La Belgique constitue la 3e destination des IDE directs français avec un stock de 142 Md€ en 2019 (10,4% du montant total d’IDE français), derrière les Etats-Unis (217 Md€, 15,9%) et les Pays-Bas (181 Md€, 13,3%) et devant le Royaume-Uni (129 Md€, 9,5%). Selon l’Insee, 2 100 filiales françaises sont actives dans le royaume, réalisant un chiffre d’affaires de 73 Md€ et employant 151 500 salariés. Elles se concentrent dans trois secteurs :

- les services (40% du chiffre d’affaires total), dont le commerce et la distribution (Carrefour, Decathlon, Fnac), le transport (Thalys, l’armateur CGA-CGM) ou encore la communication (Orange) ;

- la production et la distribution d’énergie (28% du CA), avec notamment Engie-Electrabel et ED Luminus ;

- l’industrie manufacturière (25% du CA), dont la chimie (Total, Air Liquide), la pharmacie (Sanofi) ou encore la fabrication de matériel de transport (Alstom).

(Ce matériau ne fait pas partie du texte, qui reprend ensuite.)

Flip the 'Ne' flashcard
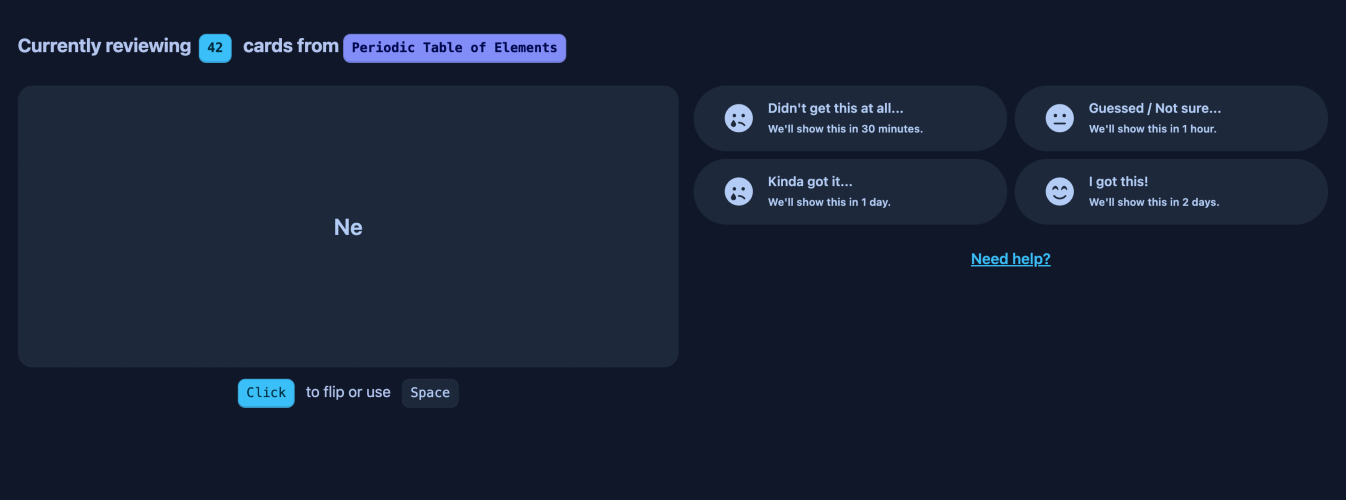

  • La Belgique est le 7e investisseur étranger en France par pays d’origine immédiate en 2019

La Belgique est le 7e investisseur étranger en France par pays d’origine immédiate en 2019, avec un stock de 54 Md€ (7% du total), devant l’Italie (3,4%) et derrière les Etats-Unis (7,5%). Par pays de l’investisseur ultime, le stock d’IDE belges s’élève, en 2018, à 42 Md€ (6e stock, derrière le Luxembourg, à 71 Md€, et devant les Pays-Bas, à 30 Md€[2]). Selon la Banque nationale de Belgique, la France constitue la deuxième destination des IDE belges, derrière les Pays-Bas et devant le Luxembourg, la Suisse et l’Allemagne. 2 000 entreprises françaises sont contrôlées par un investisseur belge et emploient plus de 130 000 personnes avec, notamment, le groupe agroalimentaire Delhaize (18 000 employés), le prestataire informatique Econocom (6 500) et le groupe chimique Solvay (5 000).


[2] Les montants des IDE luxembourgeois et néerlandais par pays de l’investisseur ultime sont bien inférieurs à ceux par pays d’origine immédiate car ces deux pays sont des pays hosts, accueillant de nombreuses holdings par lesquelles transitent d’importants volumes de capitaux.